Par exploits du 21 novembre 2019, la SELARL SUDRE en sa qualité de liquidateur de la SARL REC, la SCI des Rosiers et M. [H] [L], ont assigné au fond devant le tribunal de grande instance de Clermont-Ferrand la compagnie Elite Insurance Company Limited, afin d'obtenir sa condamnation au paiement de la somme totale de 8 453 688,40 EUR, outre 10 000 EUR sur le fondement de l'article 700 du code de procédure civile.
À l'issue des débats, le tribunal judiciaire de Clermont-Ferrand a rendu la décision suivante le 23 novembre 2020 :
« Le tribunal, statuant par jugement contradictoire, rendu en premier ressort, par mise à disposition au greffe,
DIT n'y avoir lieu à jonction de la présente procédure avec la procédure enrôlée sous le RG 20/2980 ; laquelle a été radiée ;
DIT n'y avoir lieu à la nullité de l'assignation ;
DÉCLARE irrecevable l'action de Monsieur [H] [L] ;
DÉCLARE irrecevable l'action de la SCI les ROSIERS ;
DÉBOUTE LA SELARL SUDRE en qualité de liquidateur de la société REC de toutes ses demandes ;
DEBOUTE la société ELITE INSURANCE COMPANY LIMITED de sa demande reconventionnelle ;
DIT n'y avoir lieu à l'application des dispositions de l'article 700 du Code de procédure civile ;
CONDAMNE in solidum la SELARL SUDRE en qualité de liquidateur de la société REC, la SCI des ROSIERS, et Monsieur [H] [L] aux entiers dépens.

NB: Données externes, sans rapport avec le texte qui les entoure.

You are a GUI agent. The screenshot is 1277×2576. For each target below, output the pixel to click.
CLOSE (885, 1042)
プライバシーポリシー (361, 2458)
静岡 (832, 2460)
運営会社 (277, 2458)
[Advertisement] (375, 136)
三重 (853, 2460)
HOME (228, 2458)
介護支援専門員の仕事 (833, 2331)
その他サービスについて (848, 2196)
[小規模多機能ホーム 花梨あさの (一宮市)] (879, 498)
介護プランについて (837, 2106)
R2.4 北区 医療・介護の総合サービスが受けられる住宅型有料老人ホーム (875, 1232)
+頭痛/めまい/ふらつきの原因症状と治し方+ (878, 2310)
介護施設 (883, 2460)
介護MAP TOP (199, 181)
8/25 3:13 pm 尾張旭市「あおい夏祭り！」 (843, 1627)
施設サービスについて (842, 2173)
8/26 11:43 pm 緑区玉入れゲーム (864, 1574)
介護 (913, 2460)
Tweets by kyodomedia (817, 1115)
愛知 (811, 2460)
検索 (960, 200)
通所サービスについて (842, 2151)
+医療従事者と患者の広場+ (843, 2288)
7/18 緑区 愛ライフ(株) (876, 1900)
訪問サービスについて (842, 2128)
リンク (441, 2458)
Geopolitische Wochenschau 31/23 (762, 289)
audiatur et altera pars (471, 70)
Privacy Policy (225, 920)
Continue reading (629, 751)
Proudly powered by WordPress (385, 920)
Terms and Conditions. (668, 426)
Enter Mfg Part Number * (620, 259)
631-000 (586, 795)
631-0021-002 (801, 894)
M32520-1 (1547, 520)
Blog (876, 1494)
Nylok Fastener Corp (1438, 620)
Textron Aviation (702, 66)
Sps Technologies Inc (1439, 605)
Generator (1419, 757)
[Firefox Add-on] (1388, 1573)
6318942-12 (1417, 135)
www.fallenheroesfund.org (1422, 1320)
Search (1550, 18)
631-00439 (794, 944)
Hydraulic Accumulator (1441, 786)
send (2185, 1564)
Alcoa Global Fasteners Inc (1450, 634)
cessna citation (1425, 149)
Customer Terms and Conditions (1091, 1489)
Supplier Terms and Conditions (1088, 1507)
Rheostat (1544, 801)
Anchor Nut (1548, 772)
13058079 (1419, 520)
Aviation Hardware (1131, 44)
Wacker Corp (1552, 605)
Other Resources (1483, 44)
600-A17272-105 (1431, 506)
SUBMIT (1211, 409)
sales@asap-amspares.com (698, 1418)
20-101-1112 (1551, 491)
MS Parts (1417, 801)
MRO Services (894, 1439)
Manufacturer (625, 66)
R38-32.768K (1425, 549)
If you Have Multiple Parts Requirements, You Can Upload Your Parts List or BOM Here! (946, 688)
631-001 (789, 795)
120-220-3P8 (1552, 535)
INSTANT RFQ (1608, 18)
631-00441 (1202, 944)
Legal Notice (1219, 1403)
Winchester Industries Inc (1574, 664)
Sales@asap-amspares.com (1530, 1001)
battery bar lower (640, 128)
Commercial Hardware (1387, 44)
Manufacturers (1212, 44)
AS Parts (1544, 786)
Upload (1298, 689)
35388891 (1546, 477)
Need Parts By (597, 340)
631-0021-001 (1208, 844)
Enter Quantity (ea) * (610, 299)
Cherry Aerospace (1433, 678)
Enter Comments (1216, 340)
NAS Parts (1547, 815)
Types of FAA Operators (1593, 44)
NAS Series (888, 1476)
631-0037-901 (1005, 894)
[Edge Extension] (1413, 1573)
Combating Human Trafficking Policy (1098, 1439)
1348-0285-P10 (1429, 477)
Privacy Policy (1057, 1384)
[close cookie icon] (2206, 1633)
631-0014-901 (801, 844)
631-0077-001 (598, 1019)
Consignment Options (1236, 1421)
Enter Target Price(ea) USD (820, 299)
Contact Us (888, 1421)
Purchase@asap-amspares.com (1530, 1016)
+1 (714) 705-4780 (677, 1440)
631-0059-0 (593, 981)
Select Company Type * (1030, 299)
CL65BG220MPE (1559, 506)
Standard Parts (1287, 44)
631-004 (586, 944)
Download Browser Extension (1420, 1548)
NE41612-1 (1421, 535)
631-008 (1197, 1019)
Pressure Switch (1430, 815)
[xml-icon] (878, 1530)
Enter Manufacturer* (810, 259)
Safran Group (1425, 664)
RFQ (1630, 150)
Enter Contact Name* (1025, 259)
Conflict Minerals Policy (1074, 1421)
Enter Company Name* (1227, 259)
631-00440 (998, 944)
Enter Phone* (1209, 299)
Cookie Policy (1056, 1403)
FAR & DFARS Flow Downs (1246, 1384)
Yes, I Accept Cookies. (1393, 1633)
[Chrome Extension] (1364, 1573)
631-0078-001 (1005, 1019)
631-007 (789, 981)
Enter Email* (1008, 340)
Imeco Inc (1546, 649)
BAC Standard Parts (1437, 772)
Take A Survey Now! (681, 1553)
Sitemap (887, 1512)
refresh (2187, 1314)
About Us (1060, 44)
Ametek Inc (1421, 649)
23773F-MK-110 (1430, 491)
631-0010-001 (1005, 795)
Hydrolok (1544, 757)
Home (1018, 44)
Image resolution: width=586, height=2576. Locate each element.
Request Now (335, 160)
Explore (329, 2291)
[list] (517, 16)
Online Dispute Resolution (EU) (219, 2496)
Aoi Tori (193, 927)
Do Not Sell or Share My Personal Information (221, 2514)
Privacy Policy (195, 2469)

DIT n'y avoir lieu à l'exécution provisoire de la présente décision. Le présent jugement a été signé par le Greffier et le Président. »
Dans les motifs de sa décision, après avoir rejeté la nullité de l'assignation, le tribunal judiciaire a d'abord jugé que M. [H] [L] n'avait aucun intérêt à agir et que son action était donc irrecevable. Il a considéré de même que la SCI des Rosiers, n'étant plus propriétaire du bien sinistré lors de l'incendie, n'avait pas non plus intérêt à agir, nonobstant l'existence d'une vente à réméré non suivie d'effet.
Concernant la SARL REC, sur la foi de l'expertise judiciaire, le premier juge a estimé que la garantie de l'assureur Elite insurance Company ne pouvait pas s'appliquer faute pour l'assurée d'avoir satisfait aux conditions imposées par le contrat. Il a écarté également la responsabilité du courtier la SARL BOUDON BAUBET.
***
La SELARL SUDRE, la SCI des Rosiers et M. [H] [L] ont fait appel de ce jugement le 8 décembre 2020 contre la compagnie Elite insurance Company et la SARL BOUDON BAUBET.
L'acte d'appel précise :
« Objet/Portée de l'appel : Appel limité aux chefs de jugement expressément critiqués : 1. Déclare irrecevable l'action de Mr [H] [L], Mr [L] fait grief au Premier Juge de ne pas lui avoir alloué la somme globale de 1 743 792,40 € se décomposant comme suit : - Cautionnement solidaire de la Société REC : 1 589 020,46 € - Perte de revenus : 150 722,00 € 2. Déclare irrecevable l'action de la SCI LES ROSIERS, La SCI LES ROSIERS fait grief au Premier Juge de ne pas lui avoir alloué la somme globale de 1 117 962 € se décomposant comme suit : - Bâtiment : 951 823,00 € - Perte de loyers : 316 128,00 € 3. Débouter la SELARL SUDRE en qualité de liquidateur de la Société REC de toutes ses demandes, La SELARL SUDRE, es qualité de liquidateur de la Société REC fait grief au Premier Juge de ne pas lui avoir alloué la somme globale de 5 591 934 € se décomposant comme suit : - Contenu bâtiment : 5 275 806 €- Perte d'exploitation et frais : 316 128 € Mr [L], la SCI LES ROSIERS et la SELARL SUDRE font également grief au jugement de ne pas leur avoir alloué à chacun la somme de 10 000 €sur le fondement de l'Article 700 du Code de Procédure Civile. 4.Condamner in solidum la SELARL SUDRE en qualité de liquidateur de la Société REC, la SCI DES ROSIERS, et Monsieur [H] [L] aux entiers dépens. »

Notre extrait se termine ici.